I believe that either an FM3 or FM2 would be required in order to register the vehicle. You must also prove residency. If you are not in that situation, I would keep a US vehicle.
If in doubt about charges against the vehicle, go with the present owner to the registration location for the vehicle and present the license plate number. They can tell you if there are outstanding tickets, etc. If it is not currently registered with plates AND the window sticker, plus the owner's wallet copy of the registration, I would not even consider making a purchase. Check the VIN against these documents.


----------



## janesimmers

*buying a car in mexico*



brown241 said:


> Am I correct in that I will need an FM3 to purchase a car, whether from a dealership or an individual? Is there a way to check out it a car has tickets, liens, etc. against it?

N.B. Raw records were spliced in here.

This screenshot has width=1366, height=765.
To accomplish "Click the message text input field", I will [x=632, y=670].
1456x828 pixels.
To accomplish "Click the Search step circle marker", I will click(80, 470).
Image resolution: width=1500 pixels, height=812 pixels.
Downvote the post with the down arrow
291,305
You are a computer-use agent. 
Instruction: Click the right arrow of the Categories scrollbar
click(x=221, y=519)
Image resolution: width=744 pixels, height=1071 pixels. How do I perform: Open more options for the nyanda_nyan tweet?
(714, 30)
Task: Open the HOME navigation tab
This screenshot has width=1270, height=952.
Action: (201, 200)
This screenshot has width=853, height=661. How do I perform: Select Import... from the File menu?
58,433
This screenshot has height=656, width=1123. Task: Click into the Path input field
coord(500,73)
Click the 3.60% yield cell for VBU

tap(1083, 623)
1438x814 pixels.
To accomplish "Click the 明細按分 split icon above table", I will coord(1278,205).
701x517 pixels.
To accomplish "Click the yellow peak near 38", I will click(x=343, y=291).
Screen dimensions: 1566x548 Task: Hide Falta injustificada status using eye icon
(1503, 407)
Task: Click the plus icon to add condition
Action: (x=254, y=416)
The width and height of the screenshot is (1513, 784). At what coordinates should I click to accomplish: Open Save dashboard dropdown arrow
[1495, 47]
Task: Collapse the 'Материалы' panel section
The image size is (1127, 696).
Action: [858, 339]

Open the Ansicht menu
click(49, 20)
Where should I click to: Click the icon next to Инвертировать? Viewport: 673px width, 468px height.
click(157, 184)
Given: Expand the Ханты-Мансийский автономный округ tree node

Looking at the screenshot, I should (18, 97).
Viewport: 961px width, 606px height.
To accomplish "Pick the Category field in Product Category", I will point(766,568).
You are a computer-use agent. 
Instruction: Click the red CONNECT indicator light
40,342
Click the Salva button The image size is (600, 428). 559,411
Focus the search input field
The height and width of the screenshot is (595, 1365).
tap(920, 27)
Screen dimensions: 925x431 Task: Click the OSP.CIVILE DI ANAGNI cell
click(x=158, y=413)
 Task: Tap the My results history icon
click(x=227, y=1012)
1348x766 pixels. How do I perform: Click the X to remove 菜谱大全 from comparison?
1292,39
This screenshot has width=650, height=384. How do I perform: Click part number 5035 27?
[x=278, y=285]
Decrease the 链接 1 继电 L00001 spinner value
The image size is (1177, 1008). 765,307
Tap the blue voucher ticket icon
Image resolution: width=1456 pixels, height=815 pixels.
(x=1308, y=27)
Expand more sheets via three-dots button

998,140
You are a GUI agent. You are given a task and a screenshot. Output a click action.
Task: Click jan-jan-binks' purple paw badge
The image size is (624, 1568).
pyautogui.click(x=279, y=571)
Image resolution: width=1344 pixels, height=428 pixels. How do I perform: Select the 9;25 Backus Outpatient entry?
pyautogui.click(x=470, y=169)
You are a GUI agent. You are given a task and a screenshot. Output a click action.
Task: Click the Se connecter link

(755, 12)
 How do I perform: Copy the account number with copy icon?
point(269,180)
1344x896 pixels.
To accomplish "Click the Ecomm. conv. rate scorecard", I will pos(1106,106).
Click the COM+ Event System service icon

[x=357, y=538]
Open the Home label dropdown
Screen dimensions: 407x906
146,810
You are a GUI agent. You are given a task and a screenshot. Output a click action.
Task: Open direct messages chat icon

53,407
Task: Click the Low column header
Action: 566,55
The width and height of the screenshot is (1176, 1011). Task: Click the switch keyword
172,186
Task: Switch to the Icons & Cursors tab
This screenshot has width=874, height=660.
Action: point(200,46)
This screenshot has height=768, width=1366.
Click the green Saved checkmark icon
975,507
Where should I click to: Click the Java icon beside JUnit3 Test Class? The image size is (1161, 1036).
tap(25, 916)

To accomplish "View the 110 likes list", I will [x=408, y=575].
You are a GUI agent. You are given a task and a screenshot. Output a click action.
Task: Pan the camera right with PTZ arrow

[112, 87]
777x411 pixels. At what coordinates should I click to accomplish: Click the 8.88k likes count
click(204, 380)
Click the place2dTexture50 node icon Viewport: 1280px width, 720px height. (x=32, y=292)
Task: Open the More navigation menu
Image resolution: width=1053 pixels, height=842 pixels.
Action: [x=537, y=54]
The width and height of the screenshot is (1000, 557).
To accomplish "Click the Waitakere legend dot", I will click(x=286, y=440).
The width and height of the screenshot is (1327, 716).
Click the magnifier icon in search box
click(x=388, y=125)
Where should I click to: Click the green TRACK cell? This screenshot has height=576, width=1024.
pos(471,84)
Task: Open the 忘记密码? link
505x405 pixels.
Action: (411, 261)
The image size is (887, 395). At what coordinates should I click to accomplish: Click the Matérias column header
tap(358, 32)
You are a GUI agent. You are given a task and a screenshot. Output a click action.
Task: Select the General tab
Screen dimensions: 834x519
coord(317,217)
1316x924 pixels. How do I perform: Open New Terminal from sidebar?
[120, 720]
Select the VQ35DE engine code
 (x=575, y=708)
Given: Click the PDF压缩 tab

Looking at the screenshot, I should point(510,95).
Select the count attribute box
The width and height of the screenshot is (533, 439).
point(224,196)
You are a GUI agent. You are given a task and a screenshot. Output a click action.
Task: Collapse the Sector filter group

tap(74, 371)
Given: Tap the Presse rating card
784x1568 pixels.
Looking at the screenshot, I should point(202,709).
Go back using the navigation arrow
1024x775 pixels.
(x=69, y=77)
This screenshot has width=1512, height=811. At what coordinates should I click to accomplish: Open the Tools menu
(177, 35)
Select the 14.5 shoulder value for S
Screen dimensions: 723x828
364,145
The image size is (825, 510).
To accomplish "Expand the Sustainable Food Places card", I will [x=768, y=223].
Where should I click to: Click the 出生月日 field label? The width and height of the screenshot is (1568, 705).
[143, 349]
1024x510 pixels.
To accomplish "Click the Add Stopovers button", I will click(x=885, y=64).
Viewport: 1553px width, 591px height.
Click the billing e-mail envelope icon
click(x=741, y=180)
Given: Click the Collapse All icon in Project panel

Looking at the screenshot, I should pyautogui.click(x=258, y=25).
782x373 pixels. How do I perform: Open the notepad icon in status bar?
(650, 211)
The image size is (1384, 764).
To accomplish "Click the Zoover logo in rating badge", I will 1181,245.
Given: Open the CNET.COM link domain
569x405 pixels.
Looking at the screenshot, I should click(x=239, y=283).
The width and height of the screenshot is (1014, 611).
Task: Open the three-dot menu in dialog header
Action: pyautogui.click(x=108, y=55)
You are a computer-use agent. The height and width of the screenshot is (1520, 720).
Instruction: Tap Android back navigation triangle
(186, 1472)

what immigration status do you have to have? we live in the states with a vacation home in mexico. the car will primarily be used in the states. the only reason we want to buy/register it in mexico is that this particular type of vehicle (a small hyundai ute) is not allowed to be sold/registered in the states. thx again.


----------



## Rodrigo84

I checked with someone today and an FM2, FM3 or diplomatic paper is required to register it here in D.F.


----------



## RVGRINGO

If your plan is to use the vehicle primarily in the USA, you will have a problem. Driving a foreign plated vehicle in the USA is OK for a vacation trip but not long term. As soon as some 'local fuzz' notices your truck in the neighborhood more than a few times in a period over 30 days, he is going to pull you over and advise you that most places require that you register your vehicle locally within a short time of arrival. Even if you could show an FM3/2 and a Mexican driver's license, you might not convince him and have to make an unexpected run for the border to get the vehicle back to Mexico.
So, if you live in Mexico most of the time, OK. You can vacation in the USA with your Mexican car.
If you are trying, as you are, to evade the law; that's not a good idea. I suggest you get a truck that is available legally in the USA.
Sorry for the bad news.


----------



## Lauren5020

ronycoca said:


> Need some recommendations for liability auto insurance for my Colima plated vehicle when I take it NOB.
> 
> Thanks for any and all info


Contact Sanborns insurance, located in Texas (McAllen, Laredo). 
(google them...it won't let me post the web address) 
I have a Canadian registered car, and purchase my insurance (by the day, or week) from them. 
You can order the insurance online and they will send you a policy through email. 
I only buy this for short periods of time. Not sure if they do long term policies. 
You can also buy at any border insurance agent, once you are into the US. Again, not sure if it's long term. 
I like buying from Sanborns ahead of time...like that I already have it when I am crossing the border.


----------



## RVGRINGO

You can also ask your Mexican insurance agent to provide a temporary policy for the USA. Most of them can issue such a liability policy before you leave. Typically, they are for a minimum of one month. That's the way we do it and it is less expensive than Sanborns.


----------



## toddrdoherty

*Nissan URvan*

Buying a new Nissan URvan in Mexico for use in both USA and Mexico.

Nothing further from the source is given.